■ DESCRIPTION OF THE TASK: Shown below are entries with pictures; the line with "Residencia El Pardo de Aravaca (33, 646)" through the line with "[Search] (102, 74)" is the span to retype exactly, and the pictures stay out.

■ MATERIAL PROVIDED:
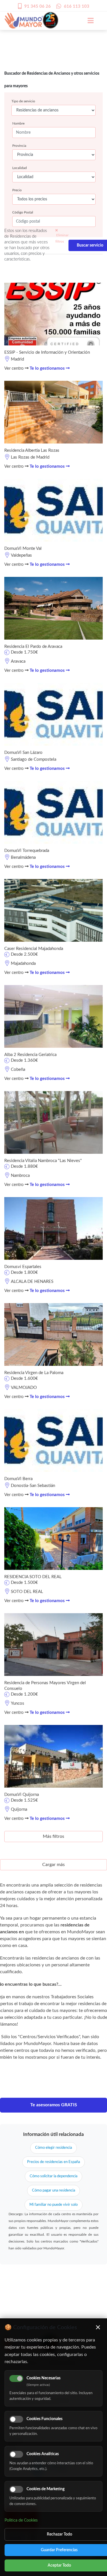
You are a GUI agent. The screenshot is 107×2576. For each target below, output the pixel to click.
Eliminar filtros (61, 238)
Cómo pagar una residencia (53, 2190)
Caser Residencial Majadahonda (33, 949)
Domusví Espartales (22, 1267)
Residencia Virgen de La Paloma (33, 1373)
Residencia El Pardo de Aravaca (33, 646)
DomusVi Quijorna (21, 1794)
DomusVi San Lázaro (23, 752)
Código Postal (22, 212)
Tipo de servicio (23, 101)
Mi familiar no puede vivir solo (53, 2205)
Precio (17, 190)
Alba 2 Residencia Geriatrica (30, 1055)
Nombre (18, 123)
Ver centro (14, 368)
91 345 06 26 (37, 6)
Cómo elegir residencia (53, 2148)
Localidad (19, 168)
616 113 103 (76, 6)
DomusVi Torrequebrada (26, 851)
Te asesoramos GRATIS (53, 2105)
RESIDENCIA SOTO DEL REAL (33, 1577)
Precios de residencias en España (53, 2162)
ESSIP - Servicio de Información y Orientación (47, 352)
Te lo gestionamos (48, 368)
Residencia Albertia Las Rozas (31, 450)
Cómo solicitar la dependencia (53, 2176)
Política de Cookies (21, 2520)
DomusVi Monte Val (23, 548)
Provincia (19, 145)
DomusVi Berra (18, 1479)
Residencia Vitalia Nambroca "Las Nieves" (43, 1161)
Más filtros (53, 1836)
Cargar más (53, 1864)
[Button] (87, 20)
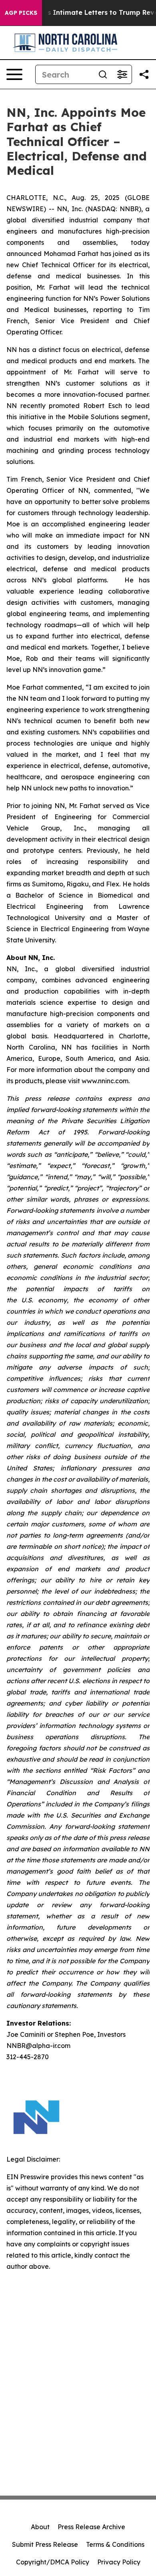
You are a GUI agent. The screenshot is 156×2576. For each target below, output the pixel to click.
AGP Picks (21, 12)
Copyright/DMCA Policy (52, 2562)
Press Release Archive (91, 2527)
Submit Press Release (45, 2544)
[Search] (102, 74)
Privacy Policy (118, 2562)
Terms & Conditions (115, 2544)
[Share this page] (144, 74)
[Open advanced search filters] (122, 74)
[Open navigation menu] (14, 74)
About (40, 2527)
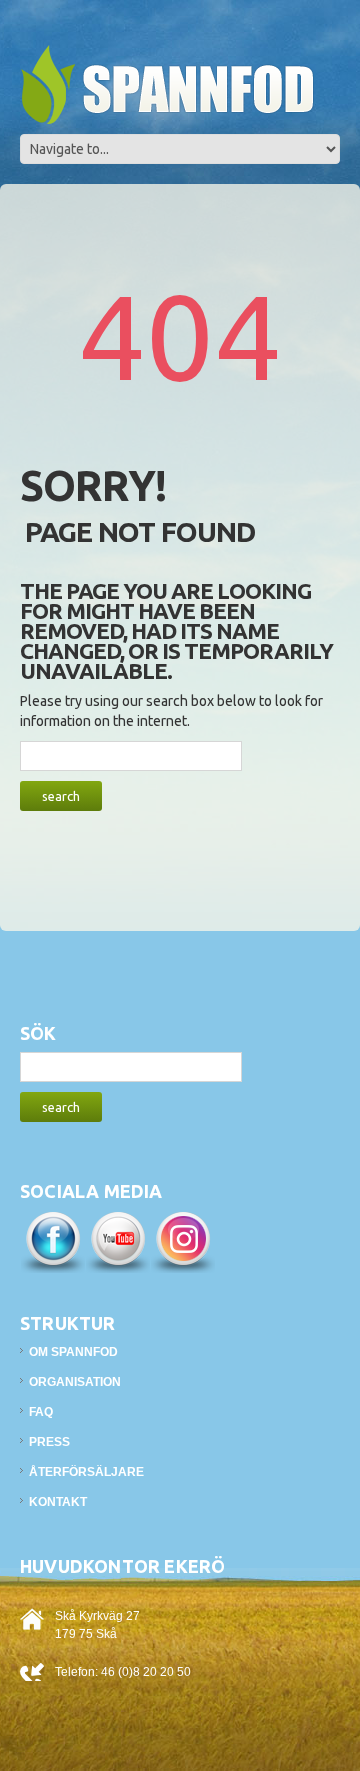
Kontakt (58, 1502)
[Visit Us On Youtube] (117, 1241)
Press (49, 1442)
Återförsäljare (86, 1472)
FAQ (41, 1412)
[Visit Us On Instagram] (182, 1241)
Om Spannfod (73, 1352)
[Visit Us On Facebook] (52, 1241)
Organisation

--

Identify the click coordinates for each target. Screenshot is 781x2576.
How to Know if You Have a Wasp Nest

---

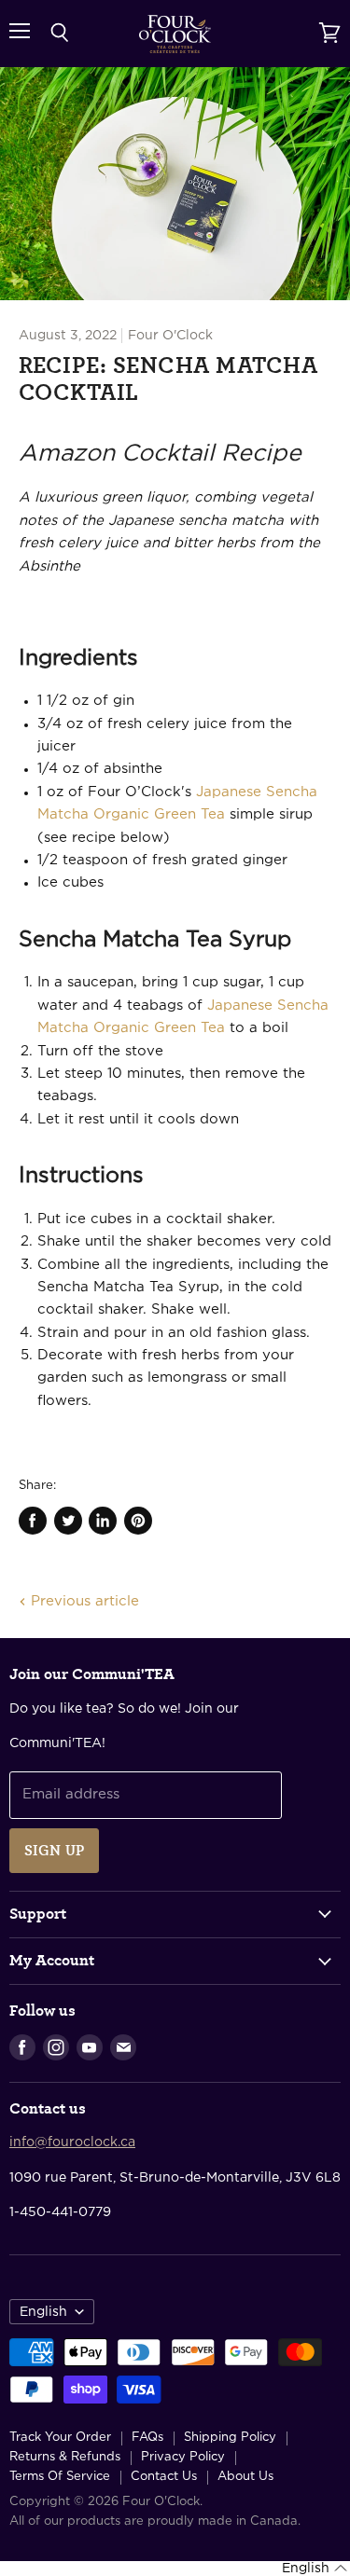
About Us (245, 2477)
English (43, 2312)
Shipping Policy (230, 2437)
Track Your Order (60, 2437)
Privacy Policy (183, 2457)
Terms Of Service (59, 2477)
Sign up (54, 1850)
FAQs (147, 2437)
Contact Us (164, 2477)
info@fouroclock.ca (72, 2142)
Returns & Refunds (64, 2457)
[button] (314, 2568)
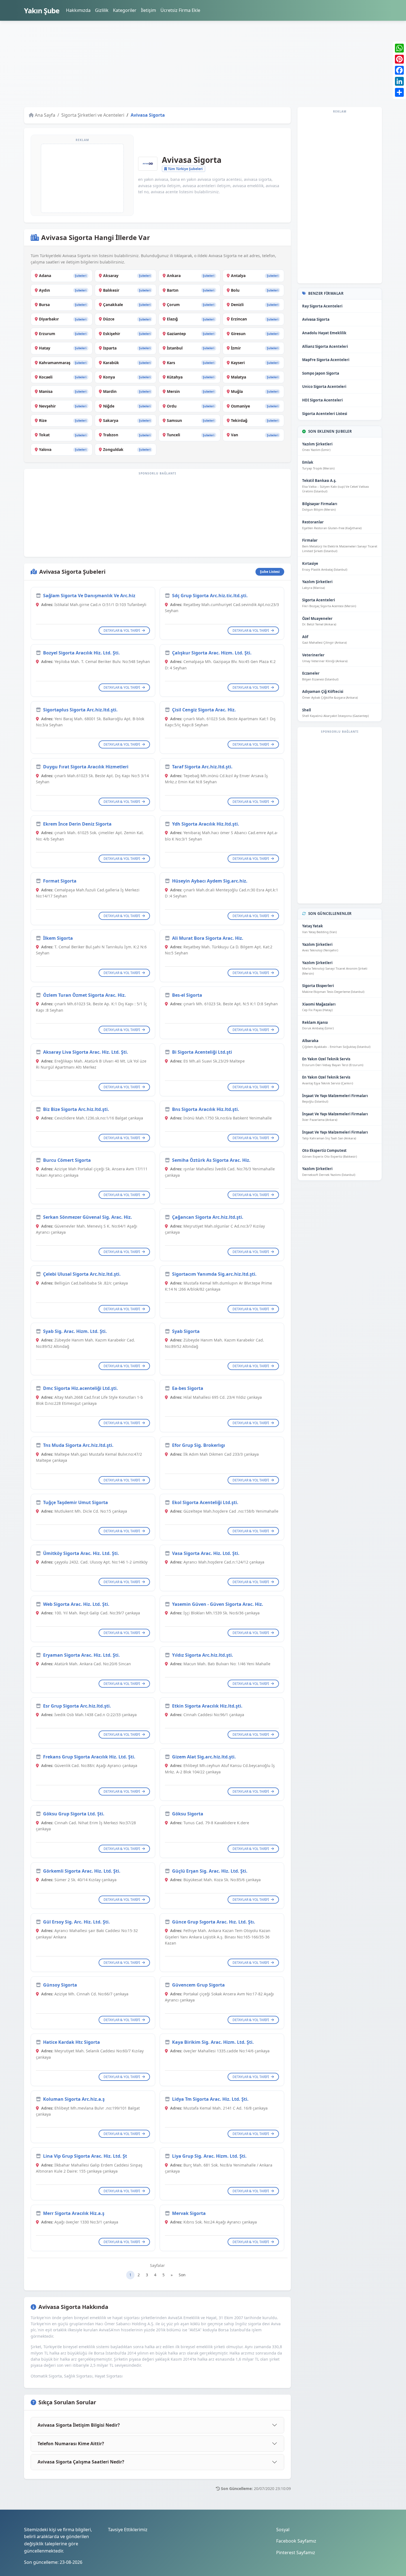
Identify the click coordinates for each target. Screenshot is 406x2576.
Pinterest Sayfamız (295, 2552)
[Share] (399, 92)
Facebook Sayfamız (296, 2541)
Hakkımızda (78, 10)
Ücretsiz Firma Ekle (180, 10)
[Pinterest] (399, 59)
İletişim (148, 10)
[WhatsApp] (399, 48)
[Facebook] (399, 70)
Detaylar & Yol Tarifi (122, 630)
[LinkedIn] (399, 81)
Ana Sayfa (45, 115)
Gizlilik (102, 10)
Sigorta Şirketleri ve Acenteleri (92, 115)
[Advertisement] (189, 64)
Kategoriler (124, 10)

■ EXERCISE ANSWER:
Residencia El Pardo de Aravaca (33, 646)
DomusVi Quijorna (21, 1794)
DomusVi San Lázaro (23, 752)
Código Postal (22, 212)
Tipo de servicio (23, 101)
Mi familiar no puede vivir solo (53, 2205)
Precio (17, 190)
Alba 2 Residencia Geriatrica (30, 1055)
Nombre (18, 123)
Ver centro (14, 368)
91 345 06 26 (37, 6)
Cómo elegir residencia (53, 2148)
Localidad (19, 168)
616 113 103 (76, 6)
DomusVi Torrequebrada (26, 851)
Te asesoramos GRATIS (53, 2105)
RESIDENCIA SOTO DEL REAL (33, 1577)
Precios de residencias en España (53, 2162)
ESSIP - Servicio de Información y Orientación (47, 352)
Te lo gestionamos (48, 368)
Residencia Albertia Las Rozas (31, 450)
Cómo solicitar la dependencia (53, 2176)
Política de Cookies (21, 2520)
DomusVi Monte Val (23, 548)
Provincia (19, 145)
DomusVi Berra (18, 1479)
Residencia Vitalia Nambroca "Las Nieves" (43, 1161)
Más filtros (53, 1836)
Cargar más (53, 1864)
[Button] (87, 20)
You are a GUI agent. The screenshot is 156×2576. For each target below, output the pixel to click.
AGP Picks (21, 12)
Copyright/DMCA Policy (52, 2562)
Press Release Archive (91, 2527)
Submit Press Release (45, 2544)
[Search] (102, 74)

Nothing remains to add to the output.